* [Task objective]:
All entries, exactly as written, should be output again.

* [Data excerpts]:
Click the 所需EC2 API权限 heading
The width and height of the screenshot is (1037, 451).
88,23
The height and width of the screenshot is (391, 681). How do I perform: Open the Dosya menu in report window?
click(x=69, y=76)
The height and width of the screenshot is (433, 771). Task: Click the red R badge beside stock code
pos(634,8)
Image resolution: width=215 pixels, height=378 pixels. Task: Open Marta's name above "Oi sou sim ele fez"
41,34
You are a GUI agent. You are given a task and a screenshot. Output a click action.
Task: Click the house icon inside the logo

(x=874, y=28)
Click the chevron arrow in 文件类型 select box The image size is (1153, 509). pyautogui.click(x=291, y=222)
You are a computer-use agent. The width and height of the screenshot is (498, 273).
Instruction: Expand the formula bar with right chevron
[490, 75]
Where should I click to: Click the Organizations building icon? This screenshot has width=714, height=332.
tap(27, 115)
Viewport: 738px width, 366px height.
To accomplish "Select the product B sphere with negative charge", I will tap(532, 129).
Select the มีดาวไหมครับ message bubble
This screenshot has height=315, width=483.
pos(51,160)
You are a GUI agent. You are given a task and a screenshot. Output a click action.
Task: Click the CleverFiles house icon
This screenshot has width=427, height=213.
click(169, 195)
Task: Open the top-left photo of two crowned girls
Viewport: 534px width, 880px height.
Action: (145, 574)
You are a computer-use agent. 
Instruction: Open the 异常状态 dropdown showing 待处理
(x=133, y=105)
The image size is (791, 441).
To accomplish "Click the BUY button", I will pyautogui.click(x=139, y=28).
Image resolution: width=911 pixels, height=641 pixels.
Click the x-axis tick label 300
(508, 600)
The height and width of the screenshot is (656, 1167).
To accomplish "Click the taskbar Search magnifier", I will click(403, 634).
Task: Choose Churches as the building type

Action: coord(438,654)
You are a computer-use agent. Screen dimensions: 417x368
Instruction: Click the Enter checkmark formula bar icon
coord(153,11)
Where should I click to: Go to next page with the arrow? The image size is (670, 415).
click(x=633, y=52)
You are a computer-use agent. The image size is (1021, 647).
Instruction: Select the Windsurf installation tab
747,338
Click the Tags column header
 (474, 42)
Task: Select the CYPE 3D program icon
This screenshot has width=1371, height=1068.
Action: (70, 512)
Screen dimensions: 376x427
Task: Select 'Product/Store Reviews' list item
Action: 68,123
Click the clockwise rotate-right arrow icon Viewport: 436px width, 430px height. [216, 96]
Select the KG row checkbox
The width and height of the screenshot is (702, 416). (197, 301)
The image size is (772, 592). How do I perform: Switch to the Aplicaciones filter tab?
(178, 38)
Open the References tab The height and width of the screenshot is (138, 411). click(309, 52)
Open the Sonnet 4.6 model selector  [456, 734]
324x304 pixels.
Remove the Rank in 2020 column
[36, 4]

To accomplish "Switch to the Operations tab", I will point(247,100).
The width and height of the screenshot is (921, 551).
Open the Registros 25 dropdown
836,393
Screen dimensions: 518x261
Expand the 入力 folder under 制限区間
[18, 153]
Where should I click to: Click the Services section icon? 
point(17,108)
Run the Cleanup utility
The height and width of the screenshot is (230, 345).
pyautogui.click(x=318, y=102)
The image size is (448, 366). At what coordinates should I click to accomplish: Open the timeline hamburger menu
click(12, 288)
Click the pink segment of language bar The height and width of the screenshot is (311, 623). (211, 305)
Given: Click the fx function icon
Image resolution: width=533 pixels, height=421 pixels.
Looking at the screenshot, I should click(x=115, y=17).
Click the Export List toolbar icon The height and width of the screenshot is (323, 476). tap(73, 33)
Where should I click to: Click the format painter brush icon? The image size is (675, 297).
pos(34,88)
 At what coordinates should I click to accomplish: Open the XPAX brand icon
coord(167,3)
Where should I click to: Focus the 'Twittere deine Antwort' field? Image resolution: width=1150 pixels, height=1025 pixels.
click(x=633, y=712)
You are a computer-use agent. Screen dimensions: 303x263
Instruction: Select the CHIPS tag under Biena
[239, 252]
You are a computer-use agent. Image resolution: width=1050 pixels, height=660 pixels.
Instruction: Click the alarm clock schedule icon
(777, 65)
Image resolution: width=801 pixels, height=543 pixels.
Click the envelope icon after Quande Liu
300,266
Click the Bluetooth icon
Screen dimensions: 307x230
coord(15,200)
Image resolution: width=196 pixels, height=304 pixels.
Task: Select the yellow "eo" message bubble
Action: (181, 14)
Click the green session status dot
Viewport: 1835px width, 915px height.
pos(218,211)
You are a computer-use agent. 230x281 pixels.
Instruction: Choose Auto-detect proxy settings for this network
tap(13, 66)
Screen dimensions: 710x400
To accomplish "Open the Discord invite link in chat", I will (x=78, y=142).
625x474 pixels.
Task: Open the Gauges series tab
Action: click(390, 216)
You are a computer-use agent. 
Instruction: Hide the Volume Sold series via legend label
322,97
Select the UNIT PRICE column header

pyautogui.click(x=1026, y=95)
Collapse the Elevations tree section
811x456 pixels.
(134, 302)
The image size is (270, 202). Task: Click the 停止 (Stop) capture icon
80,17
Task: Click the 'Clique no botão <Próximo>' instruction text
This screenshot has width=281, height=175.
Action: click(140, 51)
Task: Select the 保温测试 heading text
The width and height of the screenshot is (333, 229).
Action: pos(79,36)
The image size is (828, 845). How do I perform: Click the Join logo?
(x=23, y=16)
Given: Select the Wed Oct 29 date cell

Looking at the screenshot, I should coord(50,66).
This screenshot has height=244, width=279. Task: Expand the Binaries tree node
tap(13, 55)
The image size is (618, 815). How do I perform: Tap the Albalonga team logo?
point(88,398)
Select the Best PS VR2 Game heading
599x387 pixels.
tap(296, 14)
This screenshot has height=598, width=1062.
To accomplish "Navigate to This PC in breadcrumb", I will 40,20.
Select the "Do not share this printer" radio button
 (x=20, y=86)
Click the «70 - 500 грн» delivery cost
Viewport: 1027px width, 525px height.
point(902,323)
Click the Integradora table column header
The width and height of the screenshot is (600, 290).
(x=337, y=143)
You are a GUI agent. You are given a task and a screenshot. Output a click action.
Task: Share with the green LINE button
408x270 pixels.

* [Answer to the problem]:
Click the 所需EC2 API权限 heading
The width and height of the screenshot is (1037, 451).
88,23
The height and width of the screenshot is (391, 681). How do I perform: Open the Dosya menu in report window?
click(x=69, y=76)
The height and width of the screenshot is (433, 771). Task: Click the red R badge beside stock code
pos(634,8)
Image resolution: width=215 pixels, height=378 pixels. Task: Open Marta's name above "Oi sou sim ele fez"
41,34
You are a GUI agent. You are given a task and a screenshot. Output a click action.
Task: Click the house icon inside the logo

(x=874, y=28)
Click the chevron arrow in 文件类型 select box The image size is (1153, 509). pyautogui.click(x=291, y=222)
You are a computer-use agent. The width and height of the screenshot is (498, 273).
Instruction: Expand the formula bar with right chevron
[490, 75]
Where should I click to: Click the Organizations building icon? This screenshot has width=714, height=332.
tap(27, 115)
Viewport: 738px width, 366px height.
To accomplish "Select the product B sphere with negative charge", I will tap(532, 129).
Select the มีดาวไหมครับ message bubble
This screenshot has height=315, width=483.
pos(51,160)
You are a GUI agent. You are given a task and a screenshot. Output a click action.
Task: Click the CleverFiles house icon
This screenshot has width=427, height=213.
click(169, 195)
Task: Open the top-left photo of two crowned girls
Viewport: 534px width, 880px height.
Action: (145, 574)
You are a computer-use agent. 
Instruction: Open the 异常状态 dropdown showing 待处理
(x=133, y=105)
The image size is (791, 441).
To accomplish "Click the BUY button", I will pyautogui.click(x=139, y=28).
Image resolution: width=911 pixels, height=641 pixels.
Click the x-axis tick label 300
(508, 600)
The height and width of the screenshot is (656, 1167).
To accomplish "Click the taskbar Search magnifier", I will click(403, 634).
Task: Choose Churches as the building type

Action: coord(438,654)
You are a computer-use agent. Screen dimensions: 417x368
Instruction: Click the Enter checkmark formula bar icon
coord(153,11)
Where should I click to: Go to next page with the arrow? The image size is (670, 415).
click(x=633, y=52)
You are a computer-use agent. The image size is (1021, 647).
Instruction: Select the Windsurf installation tab
747,338
Click the Tags column header
 (474, 42)
Task: Select the CYPE 3D program icon
This screenshot has width=1371, height=1068.
Action: (70, 512)
Screen dimensions: 376x427
Task: Select 'Product/Store Reviews' list item
Action: 68,123
Click the clockwise rotate-right arrow icon Viewport: 436px width, 430px height. [216, 96]
Select the KG row checkbox
The width and height of the screenshot is (702, 416). (197, 301)
The image size is (772, 592). How do I perform: Switch to the Aplicaciones filter tab?
(178, 38)
Open the References tab The height and width of the screenshot is (138, 411). click(309, 52)
Open the Sonnet 4.6 model selector  [456, 734]
324x304 pixels.
Remove the Rank in 2020 column
[36, 4]

To accomplish "Switch to the Operations tab", I will point(247,100).
The width and height of the screenshot is (921, 551).
Open the Registros 25 dropdown
836,393
Screen dimensions: 518x261
Expand the 入力 folder under 制限区間
[18, 153]
Where should I click to: Click the Services section icon? 
point(17,108)
Run the Cleanup utility
The height and width of the screenshot is (230, 345).
pyautogui.click(x=318, y=102)
The image size is (448, 366). At what coordinates should I click to accomplish: Open the timeline hamburger menu
click(12, 288)
Click the pink segment of language bar The height and width of the screenshot is (311, 623). (211, 305)
Given: Click the fx function icon
Image resolution: width=533 pixels, height=421 pixels.
Looking at the screenshot, I should click(x=115, y=17).
Click the Export List toolbar icon The height and width of the screenshot is (323, 476). tap(73, 33)
Where should I click to: Click the format painter brush icon? The image size is (675, 297).
pos(34,88)
 At what coordinates should I click to accomplish: Open the XPAX brand icon
coord(167,3)
Where should I click to: Focus the 'Twittere deine Antwort' field? Image resolution: width=1150 pixels, height=1025 pixels.
click(x=633, y=712)
You are a computer-use agent. Screen dimensions: 303x263
Instruction: Select the CHIPS tag under Biena
[239, 252]
You are a computer-use agent. Image resolution: width=1050 pixels, height=660 pixels.
Instruction: Click the alarm clock schedule icon
(777, 65)
Image resolution: width=801 pixels, height=543 pixels.
Click the envelope icon after Quande Liu
300,266
Click the Bluetooth icon
Screen dimensions: 307x230
coord(15,200)
Image resolution: width=196 pixels, height=304 pixels.
Task: Select the yellow "eo" message bubble
Action: (181, 14)
Click the green session status dot
Viewport: 1835px width, 915px height.
pos(218,211)
You are a computer-use agent. 230x281 pixels.
Instruction: Choose Auto-detect proxy settings for this network
tap(13, 66)
Screen dimensions: 710x400
To accomplish "Open the Discord invite link in chat", I will (x=78, y=142).
625x474 pixels.
Task: Open the Gauges series tab
Action: click(390, 216)
You are a computer-use agent. 
Instruction: Hide the Volume Sold series via legend label
322,97
Select the UNIT PRICE column header

pyautogui.click(x=1026, y=95)
Collapse the Elevations tree section
811x456 pixels.
(134, 302)
The image size is (270, 202). Task: Click the 停止 (Stop) capture icon
80,17
Task: Click the 'Clique no botão <Próximo>' instruction text
This screenshot has width=281, height=175.
Action: click(140, 51)
Task: Select the 保温测试 heading text
The width and height of the screenshot is (333, 229).
Action: pos(79,36)
The image size is (828, 845). How do I perform: Click the Join logo?
(x=23, y=16)
Given: Select the Wed Oct 29 date cell

Looking at the screenshot, I should coord(50,66).
This screenshot has height=244, width=279. Task: Expand the Binaries tree node
tap(13, 55)
The image size is (618, 815). How do I perform: Tap the Albalonga team logo?
point(88,398)
Select the Best PS VR2 Game heading
599x387 pixels.
tap(296, 14)
This screenshot has height=598, width=1062.
To accomplish "Navigate to This PC in breadcrumb", I will 40,20.
Select the "Do not share this printer" radio button
 (x=20, y=86)
Click the «70 - 500 грн» delivery cost
Viewport: 1027px width, 525px height.
point(902,323)
Click the Integradora table column header
The width and height of the screenshot is (600, 290).
(x=337, y=143)
You are a GUI agent. You are given a task and a screenshot. Output a click action.
Task: Share with the green LINE button
408x270 pixels.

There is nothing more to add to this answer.